A phase I and pharmacokinetic study of capecitabine in combination with radiotherapy in patients with localised inoperable pancreatic cancer

Abstract

Purpose: The purpose of this phase I study was to determine the safety, toxicity, maximum tolerated dose, and pharmacokinetics of capecitabine when administered concurrently with radiotherapy in patients with localised, inoperable pancreatic adenocarcinoma.

Methods: Eligible patients, with adequate performance status and organ function, were treated in escalating dose cohorts with capecitabine, administered 7 days a week, twice daily, and radiotherapy (50.4 Gy in 28 fractions over 38 days).
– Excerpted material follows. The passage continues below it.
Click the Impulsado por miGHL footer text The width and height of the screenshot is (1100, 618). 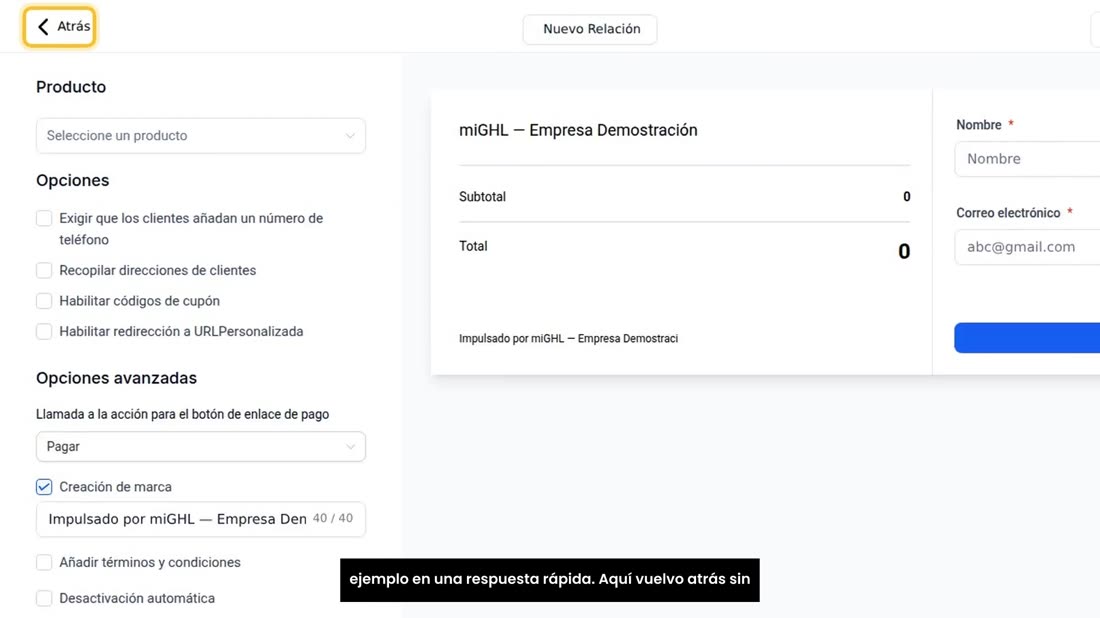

Cohorts of six patients were treated at four planned dose levels. Pharmacokinetic (PK) studies were undertaken on day 1 of treatment.

Results: Twenty-five patients, performance status ECOG ≤2, were recruited to the study. Dose-limiting toxicities were grade 3 vomiting (1 patient) and grade 3 fatigue (1 patient), both at 1,000 mg/m². The recommended phase II dose was 825 mg/m². No grade 3/4 haematological toxicities were observed. PK studies did not suggest any effect of pancreatic malignancy or concurrent radiotherapy on the PK parameters of capecitabine and its metabolites.

Conclusion: Capecitabine-based chemo-radiotherapy, using a twice daily dosing schedule of 825 mg/m² given 7 days per week concurrently with 50.4 Gy external beam radiotherapy, is well tolerated in patients with locally advanced pancreatic cancer.